David se mostró sorprendido.

—¿Esa ayuda no era desinteresada? —inquirió mordaz, a pesar de haber experimentado un oleaje de frustración y rabia en su organismo.

—Nada en este mundo carece de interés.

—Recuerdo que en aquella oportunidad hiciste mención a la gran amistad que habías tenido con mi padre y al amor incalculable que aún sientes por…

—¡Ya basta! —lo calló con severidad—. No se te ocurra ofenderme, David, mucho menos a tu madre, porque te juro que la pagarás —advirtió y lo señaló a la cara con un dedo.

David arqueó las cejas sin perder sus facciones divertidas y se inclinó para tomar la carpeta que le había entregado.

—¿Esperas que sea tan leal como lo fuiste con mi padre?

Leonel resopló con cansancio.

—Espero que por una vez seas inteligente, aproveches las oportunidades que te entrego y no sigas metiendo el dedo en la llaga, o me olvidaré de las promesas que un día hice.

—Eso sí me da miedo —se burló mientras revisaba los documentos que se hallaban dentro de la carpeta—. Pero tranquilo, juré mantener la boca cerrada y yo sí puedo ser consecuente con mis promesas.

Las últimas palabras David las expresó con indiferencia. No obstante, el rostro se le transformó a medida que leía los papeles guardados en la carpeta.

Leonel se mantenía imperturbable, lo observaba con atención. Era consciente de lo mucho que le afectaba al joven la noticia que acababa de entregarle.

—¡¿La Colonia Tovar?! ¡¿Qué demonios pretendes?! —gruñó David exasperado y clavó una mirada furiosa en su padrino.

—Ya te dije, necesito que asumas…

—¡¿Es un chiste?! —inquirió y se levantó de la silla con el cuerpo rígido.

—No lo es —aseguró Leonel con firmeza—. Me cedieron unas tierras en la zona a cambio del pago de una deuda y sabes lo delicada que está actualmente la situación en el país con respecto a los espacios improductivos. Si no pongo esas tierras a trabajar me las expropia el gobierno, o las invaden. Quiero que te encargues de activarlas cuanto antes.

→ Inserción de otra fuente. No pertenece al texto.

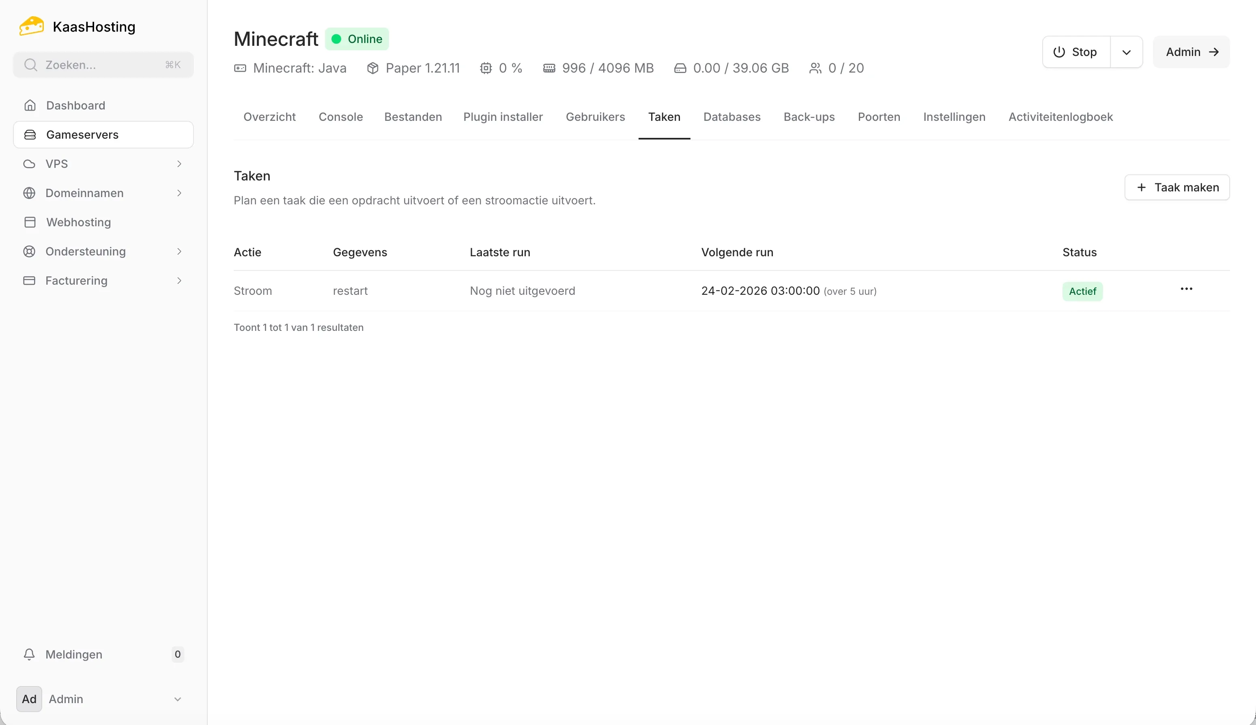Viewport: 1256px width, 725px height.
Task: Expand the chevron next to Stop
Action: tap(1126, 52)
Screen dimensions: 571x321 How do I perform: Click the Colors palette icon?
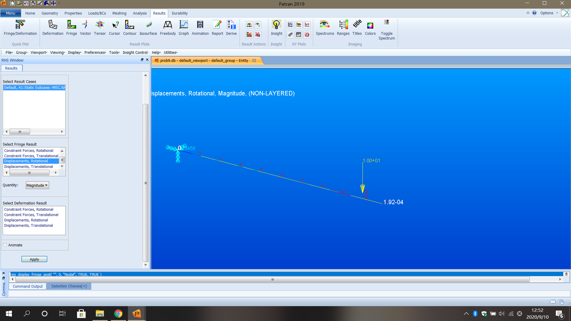point(370,27)

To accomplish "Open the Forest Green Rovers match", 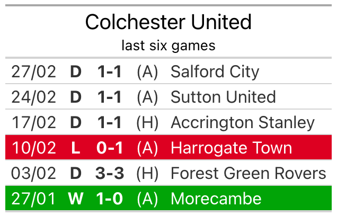I will (169, 173).
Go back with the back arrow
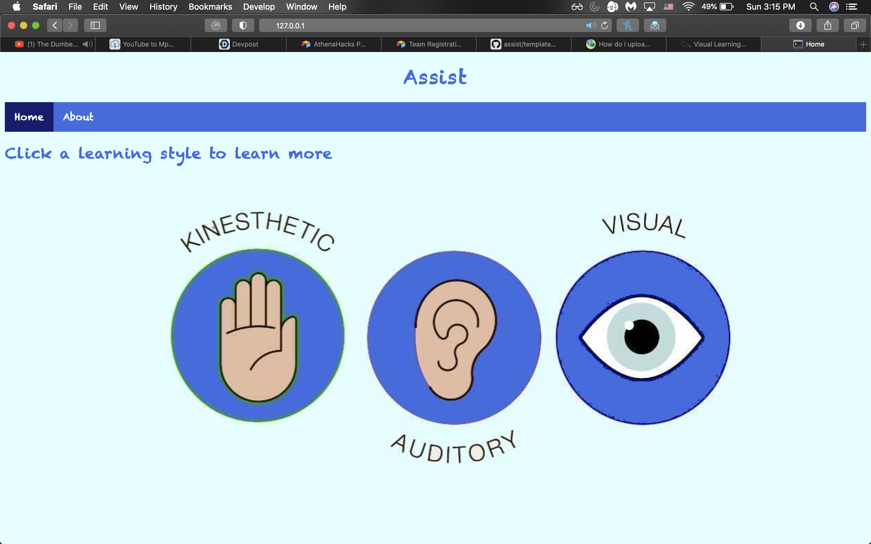This screenshot has width=871, height=544. tap(55, 26)
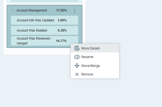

—¡¿En la Colonia Tovar?! ¡No podía ser otro sitio que ese maldito lugar! —vociferó David. La ira le corría con celeridad por las venas.

Leonel suspiró con agobio.

—No puedes esconderte toda la vida. ¿Siempre vas a huir de las tragedias del pasado?

El joven apretó con fiereza la mandíbula. Sus ojos café estaban encendidos por la rabia.